**WORK INSTRUCTION**.
Please report every line in the entries that contains the string "vertical".
##############################
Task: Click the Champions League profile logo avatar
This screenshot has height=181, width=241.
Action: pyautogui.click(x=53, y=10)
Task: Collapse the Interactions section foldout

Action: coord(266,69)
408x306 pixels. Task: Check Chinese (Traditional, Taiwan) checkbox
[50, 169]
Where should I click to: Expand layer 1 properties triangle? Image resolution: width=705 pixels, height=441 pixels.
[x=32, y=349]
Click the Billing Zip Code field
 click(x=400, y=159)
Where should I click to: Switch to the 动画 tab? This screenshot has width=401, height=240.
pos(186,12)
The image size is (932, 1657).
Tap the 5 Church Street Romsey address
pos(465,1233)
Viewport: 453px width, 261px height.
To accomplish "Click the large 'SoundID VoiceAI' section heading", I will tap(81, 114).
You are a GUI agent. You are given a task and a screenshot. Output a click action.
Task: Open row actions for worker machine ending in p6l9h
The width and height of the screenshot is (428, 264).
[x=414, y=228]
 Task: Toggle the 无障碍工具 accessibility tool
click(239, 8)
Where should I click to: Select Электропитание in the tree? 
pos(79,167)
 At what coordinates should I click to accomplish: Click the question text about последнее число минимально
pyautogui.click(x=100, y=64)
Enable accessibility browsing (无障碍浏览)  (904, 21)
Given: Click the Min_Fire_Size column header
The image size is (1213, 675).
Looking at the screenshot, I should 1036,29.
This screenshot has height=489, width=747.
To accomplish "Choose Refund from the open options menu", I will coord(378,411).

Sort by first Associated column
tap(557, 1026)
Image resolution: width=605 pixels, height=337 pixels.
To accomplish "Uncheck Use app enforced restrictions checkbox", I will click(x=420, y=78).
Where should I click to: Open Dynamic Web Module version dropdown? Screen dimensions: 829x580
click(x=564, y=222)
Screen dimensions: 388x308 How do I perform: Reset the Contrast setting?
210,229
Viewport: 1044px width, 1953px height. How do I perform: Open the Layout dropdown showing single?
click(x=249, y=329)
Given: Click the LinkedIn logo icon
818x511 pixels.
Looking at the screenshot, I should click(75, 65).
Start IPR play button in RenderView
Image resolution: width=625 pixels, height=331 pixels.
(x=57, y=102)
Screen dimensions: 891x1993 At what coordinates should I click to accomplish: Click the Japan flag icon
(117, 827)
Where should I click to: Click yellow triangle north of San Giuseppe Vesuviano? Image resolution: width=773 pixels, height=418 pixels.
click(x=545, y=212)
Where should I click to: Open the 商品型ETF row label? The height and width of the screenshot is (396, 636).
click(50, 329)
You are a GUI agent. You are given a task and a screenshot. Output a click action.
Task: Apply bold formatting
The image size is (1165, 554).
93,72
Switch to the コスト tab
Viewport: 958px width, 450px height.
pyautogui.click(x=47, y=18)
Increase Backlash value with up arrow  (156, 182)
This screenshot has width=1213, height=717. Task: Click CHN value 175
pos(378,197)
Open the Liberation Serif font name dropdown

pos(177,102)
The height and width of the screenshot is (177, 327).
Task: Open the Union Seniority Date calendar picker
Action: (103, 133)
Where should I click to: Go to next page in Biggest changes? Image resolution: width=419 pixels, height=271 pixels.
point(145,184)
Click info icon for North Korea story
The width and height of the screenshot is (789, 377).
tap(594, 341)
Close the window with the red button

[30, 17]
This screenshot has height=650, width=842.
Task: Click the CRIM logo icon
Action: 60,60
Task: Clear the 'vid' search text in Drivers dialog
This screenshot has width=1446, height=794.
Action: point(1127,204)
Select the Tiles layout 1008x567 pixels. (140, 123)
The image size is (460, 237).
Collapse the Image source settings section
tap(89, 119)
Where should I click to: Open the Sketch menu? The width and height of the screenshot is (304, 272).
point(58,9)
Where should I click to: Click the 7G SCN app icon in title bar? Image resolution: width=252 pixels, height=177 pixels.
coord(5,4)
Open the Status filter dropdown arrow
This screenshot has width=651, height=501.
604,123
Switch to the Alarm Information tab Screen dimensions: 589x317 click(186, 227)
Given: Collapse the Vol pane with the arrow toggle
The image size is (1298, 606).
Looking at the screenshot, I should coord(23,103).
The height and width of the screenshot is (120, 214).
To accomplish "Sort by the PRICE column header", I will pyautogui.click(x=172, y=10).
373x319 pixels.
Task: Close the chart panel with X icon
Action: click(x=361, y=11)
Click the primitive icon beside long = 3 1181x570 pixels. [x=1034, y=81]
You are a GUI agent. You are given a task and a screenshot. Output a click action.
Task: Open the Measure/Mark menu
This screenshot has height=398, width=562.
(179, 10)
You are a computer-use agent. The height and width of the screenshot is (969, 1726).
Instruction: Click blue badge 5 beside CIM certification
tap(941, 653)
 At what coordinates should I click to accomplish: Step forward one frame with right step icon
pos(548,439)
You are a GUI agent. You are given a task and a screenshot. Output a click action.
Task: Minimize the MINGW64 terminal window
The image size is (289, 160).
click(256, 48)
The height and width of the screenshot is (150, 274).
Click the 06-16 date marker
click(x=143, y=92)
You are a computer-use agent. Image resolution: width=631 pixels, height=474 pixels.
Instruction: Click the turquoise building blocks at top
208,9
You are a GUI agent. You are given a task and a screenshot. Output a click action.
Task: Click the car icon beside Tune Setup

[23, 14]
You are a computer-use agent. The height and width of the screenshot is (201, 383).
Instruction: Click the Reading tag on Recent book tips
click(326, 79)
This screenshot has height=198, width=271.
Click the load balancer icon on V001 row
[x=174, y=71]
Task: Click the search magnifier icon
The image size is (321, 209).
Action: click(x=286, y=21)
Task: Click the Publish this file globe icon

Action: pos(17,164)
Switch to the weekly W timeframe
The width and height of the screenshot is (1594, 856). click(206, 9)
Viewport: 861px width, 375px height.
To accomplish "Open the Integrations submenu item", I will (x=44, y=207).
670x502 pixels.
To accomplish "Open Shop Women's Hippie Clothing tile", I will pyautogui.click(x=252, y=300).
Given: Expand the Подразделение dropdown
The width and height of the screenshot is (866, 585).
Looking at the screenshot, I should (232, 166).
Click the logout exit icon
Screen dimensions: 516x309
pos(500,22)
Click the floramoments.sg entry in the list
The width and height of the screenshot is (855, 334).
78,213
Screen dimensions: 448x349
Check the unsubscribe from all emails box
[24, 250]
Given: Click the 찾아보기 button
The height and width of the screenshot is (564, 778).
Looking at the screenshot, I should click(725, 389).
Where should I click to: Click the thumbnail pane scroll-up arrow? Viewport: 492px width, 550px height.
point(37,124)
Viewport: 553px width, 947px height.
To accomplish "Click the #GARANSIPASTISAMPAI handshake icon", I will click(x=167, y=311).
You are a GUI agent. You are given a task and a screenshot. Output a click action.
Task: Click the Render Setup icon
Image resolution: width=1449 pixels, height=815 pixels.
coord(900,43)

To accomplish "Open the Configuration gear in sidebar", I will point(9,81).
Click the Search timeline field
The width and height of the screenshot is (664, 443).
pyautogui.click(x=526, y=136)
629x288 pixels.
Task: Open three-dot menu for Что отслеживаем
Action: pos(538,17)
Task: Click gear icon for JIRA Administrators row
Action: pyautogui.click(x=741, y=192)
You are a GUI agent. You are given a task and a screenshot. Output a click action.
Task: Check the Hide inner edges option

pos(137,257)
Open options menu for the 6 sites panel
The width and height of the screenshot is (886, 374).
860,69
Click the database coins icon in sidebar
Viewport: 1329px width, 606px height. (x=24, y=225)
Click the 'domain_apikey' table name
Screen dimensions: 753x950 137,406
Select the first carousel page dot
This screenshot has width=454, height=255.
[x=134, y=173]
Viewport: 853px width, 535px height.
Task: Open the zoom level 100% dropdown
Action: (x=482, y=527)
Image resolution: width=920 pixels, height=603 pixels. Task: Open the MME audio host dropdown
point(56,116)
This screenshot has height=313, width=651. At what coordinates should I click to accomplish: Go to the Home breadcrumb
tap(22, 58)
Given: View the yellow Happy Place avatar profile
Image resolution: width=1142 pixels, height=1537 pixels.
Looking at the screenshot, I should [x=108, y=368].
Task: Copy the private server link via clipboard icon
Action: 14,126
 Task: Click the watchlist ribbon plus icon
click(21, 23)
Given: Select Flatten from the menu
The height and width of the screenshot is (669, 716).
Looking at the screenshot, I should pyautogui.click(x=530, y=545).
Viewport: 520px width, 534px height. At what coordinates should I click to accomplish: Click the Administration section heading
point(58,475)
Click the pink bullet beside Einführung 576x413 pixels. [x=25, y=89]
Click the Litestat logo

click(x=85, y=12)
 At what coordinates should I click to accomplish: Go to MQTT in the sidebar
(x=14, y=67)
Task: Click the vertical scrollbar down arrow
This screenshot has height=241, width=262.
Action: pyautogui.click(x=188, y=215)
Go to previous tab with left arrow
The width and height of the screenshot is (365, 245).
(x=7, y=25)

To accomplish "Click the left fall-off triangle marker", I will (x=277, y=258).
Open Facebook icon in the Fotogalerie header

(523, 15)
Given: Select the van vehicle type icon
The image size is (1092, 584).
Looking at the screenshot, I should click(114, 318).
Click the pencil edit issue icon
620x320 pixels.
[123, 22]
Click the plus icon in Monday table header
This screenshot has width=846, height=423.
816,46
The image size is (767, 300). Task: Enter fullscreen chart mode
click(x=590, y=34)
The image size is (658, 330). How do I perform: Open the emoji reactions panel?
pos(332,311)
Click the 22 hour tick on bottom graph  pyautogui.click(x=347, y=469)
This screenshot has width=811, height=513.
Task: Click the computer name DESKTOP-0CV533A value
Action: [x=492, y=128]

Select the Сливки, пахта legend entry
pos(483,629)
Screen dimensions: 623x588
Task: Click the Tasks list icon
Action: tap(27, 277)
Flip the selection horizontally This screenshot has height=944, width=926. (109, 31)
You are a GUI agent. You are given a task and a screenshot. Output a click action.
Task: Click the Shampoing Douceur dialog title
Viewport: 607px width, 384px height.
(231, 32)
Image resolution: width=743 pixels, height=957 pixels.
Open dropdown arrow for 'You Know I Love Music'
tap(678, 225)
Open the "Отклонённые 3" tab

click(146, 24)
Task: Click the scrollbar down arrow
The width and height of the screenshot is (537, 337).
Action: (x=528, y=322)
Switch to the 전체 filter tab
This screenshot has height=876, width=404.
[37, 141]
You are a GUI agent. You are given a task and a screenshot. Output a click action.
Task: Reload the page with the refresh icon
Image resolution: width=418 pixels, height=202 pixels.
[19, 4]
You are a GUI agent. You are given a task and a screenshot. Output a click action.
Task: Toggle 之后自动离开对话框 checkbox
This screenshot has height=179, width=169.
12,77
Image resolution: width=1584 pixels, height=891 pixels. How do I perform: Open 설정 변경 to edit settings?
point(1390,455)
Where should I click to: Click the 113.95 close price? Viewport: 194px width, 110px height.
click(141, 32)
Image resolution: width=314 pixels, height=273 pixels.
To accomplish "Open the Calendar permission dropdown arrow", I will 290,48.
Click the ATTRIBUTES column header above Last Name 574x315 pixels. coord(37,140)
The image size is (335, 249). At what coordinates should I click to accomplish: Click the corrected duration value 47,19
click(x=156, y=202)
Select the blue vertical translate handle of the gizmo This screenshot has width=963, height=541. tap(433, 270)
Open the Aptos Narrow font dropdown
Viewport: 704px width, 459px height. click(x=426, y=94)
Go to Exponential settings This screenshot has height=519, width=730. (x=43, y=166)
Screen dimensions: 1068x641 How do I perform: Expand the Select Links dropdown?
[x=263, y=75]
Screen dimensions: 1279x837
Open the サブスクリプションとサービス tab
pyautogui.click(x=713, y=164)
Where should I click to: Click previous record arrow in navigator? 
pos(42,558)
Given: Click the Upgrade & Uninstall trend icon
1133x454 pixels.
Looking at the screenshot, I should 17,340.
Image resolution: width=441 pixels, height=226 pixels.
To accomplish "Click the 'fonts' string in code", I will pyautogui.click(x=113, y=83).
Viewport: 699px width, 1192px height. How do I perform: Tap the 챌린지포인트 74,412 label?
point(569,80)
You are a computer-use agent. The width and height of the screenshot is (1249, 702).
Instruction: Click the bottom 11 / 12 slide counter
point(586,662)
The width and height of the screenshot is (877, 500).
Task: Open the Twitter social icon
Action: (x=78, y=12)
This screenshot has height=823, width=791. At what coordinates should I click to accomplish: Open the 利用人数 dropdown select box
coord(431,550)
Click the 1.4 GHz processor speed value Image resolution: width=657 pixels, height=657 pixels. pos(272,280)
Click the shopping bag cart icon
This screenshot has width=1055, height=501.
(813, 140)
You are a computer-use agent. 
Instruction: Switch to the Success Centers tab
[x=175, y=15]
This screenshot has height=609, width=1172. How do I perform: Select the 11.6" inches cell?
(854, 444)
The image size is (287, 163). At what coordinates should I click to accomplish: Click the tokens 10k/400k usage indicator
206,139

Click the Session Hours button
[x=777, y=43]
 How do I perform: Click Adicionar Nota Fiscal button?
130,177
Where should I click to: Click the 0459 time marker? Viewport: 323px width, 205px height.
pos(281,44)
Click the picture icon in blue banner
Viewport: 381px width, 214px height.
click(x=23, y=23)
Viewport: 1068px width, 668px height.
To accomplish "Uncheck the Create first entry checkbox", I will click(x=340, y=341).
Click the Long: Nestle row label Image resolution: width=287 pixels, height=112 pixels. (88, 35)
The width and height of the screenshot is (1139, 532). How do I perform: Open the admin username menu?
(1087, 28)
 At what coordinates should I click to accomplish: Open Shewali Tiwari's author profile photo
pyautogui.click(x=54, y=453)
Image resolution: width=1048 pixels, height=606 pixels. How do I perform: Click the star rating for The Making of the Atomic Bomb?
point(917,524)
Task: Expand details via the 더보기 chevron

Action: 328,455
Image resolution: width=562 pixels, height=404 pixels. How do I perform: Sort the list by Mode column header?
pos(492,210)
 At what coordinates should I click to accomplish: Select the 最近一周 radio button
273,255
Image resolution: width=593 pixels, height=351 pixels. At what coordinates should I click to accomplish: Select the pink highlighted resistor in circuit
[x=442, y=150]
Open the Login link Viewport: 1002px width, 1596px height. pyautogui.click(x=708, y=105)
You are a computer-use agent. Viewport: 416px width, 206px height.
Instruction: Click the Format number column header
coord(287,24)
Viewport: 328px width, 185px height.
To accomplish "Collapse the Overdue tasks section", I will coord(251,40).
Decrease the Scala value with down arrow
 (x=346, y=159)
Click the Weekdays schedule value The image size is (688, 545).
##############################
**ANSWER SPACE**.
Task: Click the vertical scrollbar down arrow
Select the blue vertical translate handle of the gizmo This screenshot has width=963, height=541. tap(433, 270)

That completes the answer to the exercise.